To continue to practice experimental design.
To gain a better understanding of enzymes and some conditions (temperature, pH, and enzyme and substrate concentration) that affect enzyme activity and the rate of an enzyme-catalyzed reaction.
To learn the concepts behind the workings of the spectrophotometer.
To learn to use the spectrophotometer.
To understand these terms: enzyme, enzyme activity, active site, substrate, enzyme-substrate complex, product, denature, variable, control.
Now that we have spent some time considering the steps scientists go through in “doing science”, we’ll try our hands at formulating our own hypotheses, and designing experiments to test them. Unlike other labs you have done, this will not be a “cookbook” exercise. You will be writing your own protocol. To do this effectively, you must read this lab thoroughly, and complete the prelab assignments, before coming to class!
The subject of our inquiry will be enzymes and the various factors that influence their activity. Without enzymes, most biochemical reactions would take place at a rate far too slow to keep pace with the metabolic needs and other life functions of organisms. Enzymes are catalysts that speed up chemical reactions but are not themselves consumed or changed by the reactions.
The cell's biological catalysts are proteins. These enzymes have a very complex three-dimensional structure consisting of one or more polypeptide chains folded to form an active site-a special area into which the
substrate (material to be acted on by the enzyme) will fit.
Changes in temperature, alterations in pH, the addition of certain ions or molecules, and the presence of inhibitors all may affect the structure of an enzyme's active site and thus the ability of the enzyme to catalyze the reaction (“enzyme activity”), and hence the rate of the reaction in which it participates. The rate of an enzymatic reaction can also be affected by the relative concentrations of enzyme and substrate in the reaction mixture.

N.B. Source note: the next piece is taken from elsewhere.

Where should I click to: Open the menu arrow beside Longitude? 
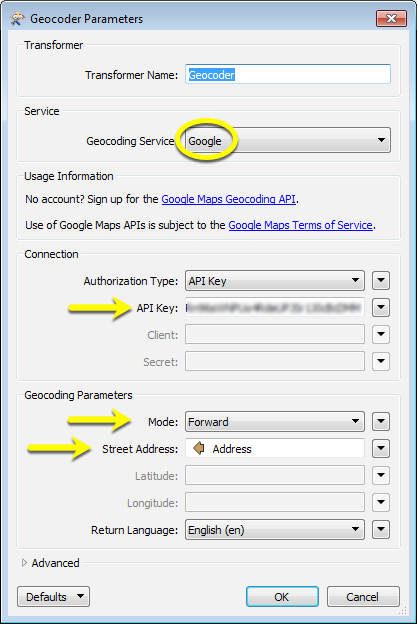(x=381, y=502)
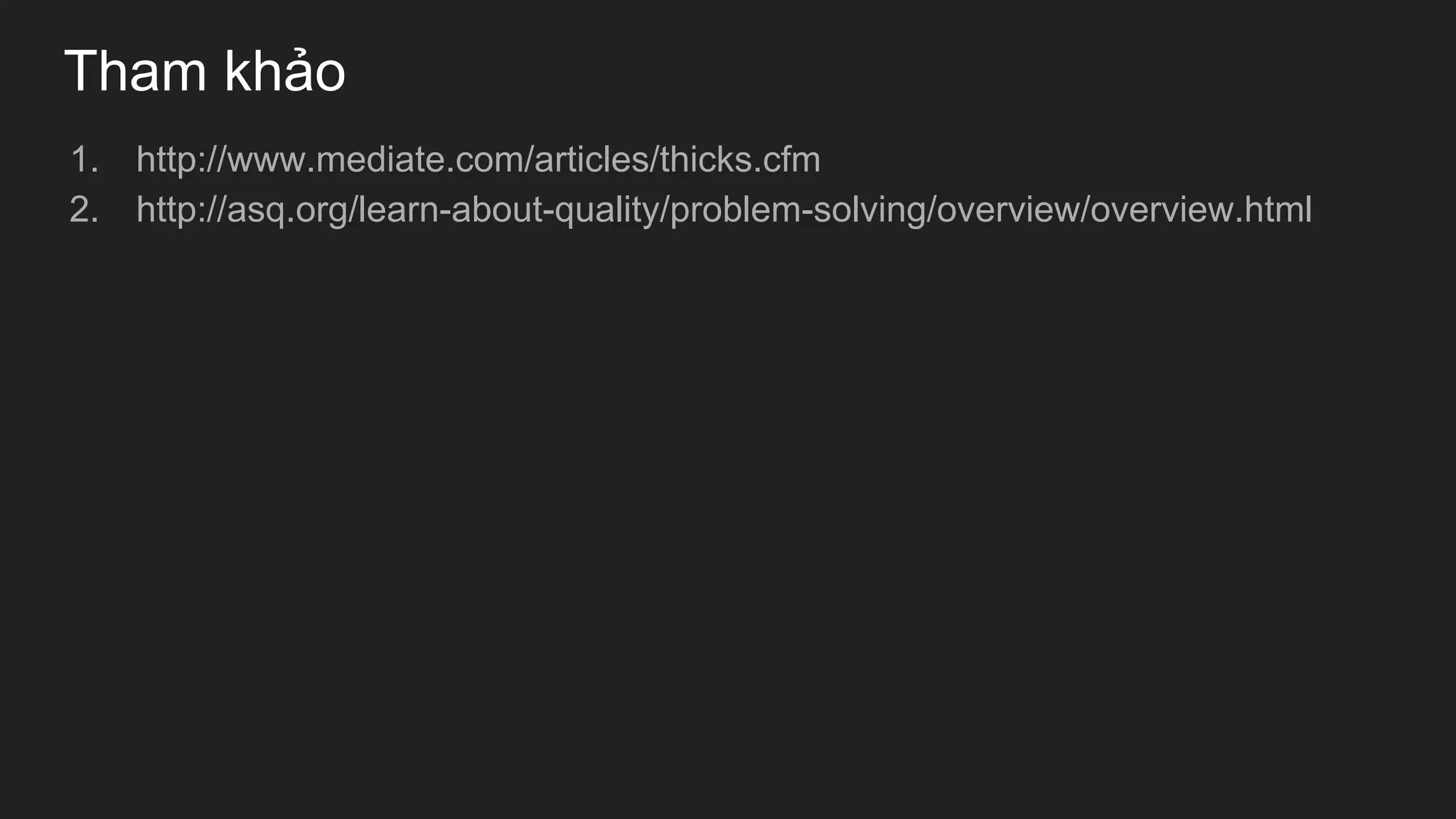Click the word 'khảo' in the title
Screen dimensions: 1456x819
coord(285,71)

During this exercise you will study the activity of the enzyme catecholase contained in some fruits and vegetables. Peeled potatoes and bruised fruits turn brown when exposed to air because catecholase facilitates a reaction between catechol and oxygen. In the presence of oxygen, the compound catechol is oxidized by the removal of two hydrogen atoms. Catechol is thus converted to benzoquinone, and oxygen is reduced by the addition of two hydrogen atoms to form water. Benzoquinone molecules then link together to form long branched chains. These chains are the structural backbones of the red and brown melanoid pigments that cause darkening. Keep in mind that whenever you use potato juice in the following experiments, you are using an enzyme preparation (in which the enzyme is catecholase).
12-18 test tubes
250 ml beaker
12 pieces of Parafilm
1 test tube rack
2 pipets
pH 7 phosphate buffer catechol, with pipets
50 °C water bath ice potato extract, with pipets spectrophotometer
HCl and NaOH solutions thermometers
extra pipets wax pencils
Kimwipes ® pH Indicator Paper
Before lab, read over this lab and material in the book on enzymes. Generate a list of variables, or factors that might affect the rate at which an enzyme can catalyze the conversion of substrate to product. Think about how you might test the effects of some of these variables. In the space provided on the sheet at the end of the lab, select one of the variables you identified, and outline the protocol you would use to test its effects. (You may want to coordinate with your lab group in selecting a variable, but each student needs to write out
their own protocol before coming to lab.) Think carefully about how many conditions you might want to test in your experiment, and what type of controls you might need to use to validate your results. Be sure to consult the sample protocol below as you plan your experiment.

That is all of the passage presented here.